● **What you are asked to do**:
Output the full listing exactly, character for character.

──────────────────────────────

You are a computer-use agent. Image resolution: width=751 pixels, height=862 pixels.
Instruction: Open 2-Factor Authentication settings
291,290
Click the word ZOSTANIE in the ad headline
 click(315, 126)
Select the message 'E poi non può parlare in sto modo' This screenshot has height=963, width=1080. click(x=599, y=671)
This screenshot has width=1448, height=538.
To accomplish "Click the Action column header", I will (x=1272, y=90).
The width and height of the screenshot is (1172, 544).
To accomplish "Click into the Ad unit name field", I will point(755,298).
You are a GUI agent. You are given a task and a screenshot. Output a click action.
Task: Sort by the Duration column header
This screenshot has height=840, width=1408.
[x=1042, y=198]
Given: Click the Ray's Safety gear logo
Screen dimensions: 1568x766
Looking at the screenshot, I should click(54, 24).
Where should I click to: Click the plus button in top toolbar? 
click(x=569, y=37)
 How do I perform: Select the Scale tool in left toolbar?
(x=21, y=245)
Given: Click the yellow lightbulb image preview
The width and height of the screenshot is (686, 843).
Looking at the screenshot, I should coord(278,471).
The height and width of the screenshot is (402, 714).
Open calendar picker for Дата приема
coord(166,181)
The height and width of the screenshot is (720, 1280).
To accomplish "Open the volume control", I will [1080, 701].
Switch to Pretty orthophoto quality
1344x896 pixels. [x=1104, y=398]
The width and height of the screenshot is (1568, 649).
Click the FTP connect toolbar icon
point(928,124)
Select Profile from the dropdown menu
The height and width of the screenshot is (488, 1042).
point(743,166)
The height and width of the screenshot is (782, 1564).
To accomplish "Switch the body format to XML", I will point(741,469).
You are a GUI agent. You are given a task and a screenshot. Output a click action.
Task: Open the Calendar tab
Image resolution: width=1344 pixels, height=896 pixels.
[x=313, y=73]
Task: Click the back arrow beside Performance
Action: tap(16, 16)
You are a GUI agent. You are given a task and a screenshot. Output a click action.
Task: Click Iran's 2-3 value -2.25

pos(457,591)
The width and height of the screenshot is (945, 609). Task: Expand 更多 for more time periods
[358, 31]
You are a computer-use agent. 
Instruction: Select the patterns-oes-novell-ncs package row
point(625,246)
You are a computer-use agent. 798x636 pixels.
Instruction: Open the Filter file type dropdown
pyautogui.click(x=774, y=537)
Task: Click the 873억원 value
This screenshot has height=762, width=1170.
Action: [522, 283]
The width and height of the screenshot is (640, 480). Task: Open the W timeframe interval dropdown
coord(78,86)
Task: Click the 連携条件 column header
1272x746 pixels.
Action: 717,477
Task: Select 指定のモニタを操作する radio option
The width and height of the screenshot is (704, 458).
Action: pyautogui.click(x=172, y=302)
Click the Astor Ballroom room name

──────────────────────────────

● **Exercise answer**:
You are a computer-use agent. Image resolution: width=751 pixels, height=862 pixels.
Instruction: Open 2-Factor Authentication settings
291,290
Click the word ZOSTANIE in the ad headline
 click(315, 126)
Select the message 'E poi non può parlare in sto modo' This screenshot has height=963, width=1080. click(x=599, y=671)
This screenshot has width=1448, height=538.
To accomplish "Click the Action column header", I will (x=1272, y=90).
The width and height of the screenshot is (1172, 544).
To accomplish "Click into the Ad unit name field", I will point(755,298).
You are a GUI agent. You are given a task and a screenshot. Output a click action.
Task: Sort by the Duration column header
This screenshot has height=840, width=1408.
[x=1042, y=198]
Given: Click the Ray's Safety gear logo
Screen dimensions: 1568x766
Looking at the screenshot, I should click(54, 24).
Where should I click to: Click the plus button in top toolbar? 
click(x=569, y=37)
 How do I perform: Select the Scale tool in left toolbar?
(x=21, y=245)
Given: Click the yellow lightbulb image preview
The width and height of the screenshot is (686, 843).
Looking at the screenshot, I should coord(278,471).
The height and width of the screenshot is (402, 714).
Open calendar picker for Дата приема
coord(166,181)
The height and width of the screenshot is (720, 1280).
To accomplish "Open the volume control", I will [1080, 701].
Switch to Pretty orthophoto quality
1344x896 pixels. [x=1104, y=398]
The width and height of the screenshot is (1568, 649).
Click the FTP connect toolbar icon
point(928,124)
Select Profile from the dropdown menu
The height and width of the screenshot is (488, 1042).
point(743,166)
The height and width of the screenshot is (782, 1564).
To accomplish "Switch the body format to XML", I will point(741,469).
You are a GUI agent. You are given a task and a screenshot. Output a click action.
Task: Open the Calendar tab
Image resolution: width=1344 pixels, height=896 pixels.
[x=313, y=73]
Task: Click the back arrow beside Performance
Action: tap(16, 16)
You are a GUI agent. You are given a task and a screenshot. Output a click action.
Task: Click Iran's 2-3 value -2.25

pos(457,591)
The width and height of the screenshot is (945, 609). Task: Expand 更多 for more time periods
[358, 31]
You are a computer-use agent. 
Instruction: Select the patterns-oes-novell-ncs package row
point(625,246)
You are a computer-use agent. 798x636 pixels.
Instruction: Open the Filter file type dropdown
pyautogui.click(x=774, y=537)
Task: Click the 873억원 value
This screenshot has height=762, width=1170.
Action: [522, 283]
The width and height of the screenshot is (640, 480). Task: Open the W timeframe interval dropdown
coord(78,86)
Task: Click the 連携条件 column header
1272x746 pixels.
Action: 717,477
Task: Select 指定のモニタを操作する radio option
The width and height of the screenshot is (704, 458).
Action: pyautogui.click(x=172, y=302)
Click the Astor Ballroom room name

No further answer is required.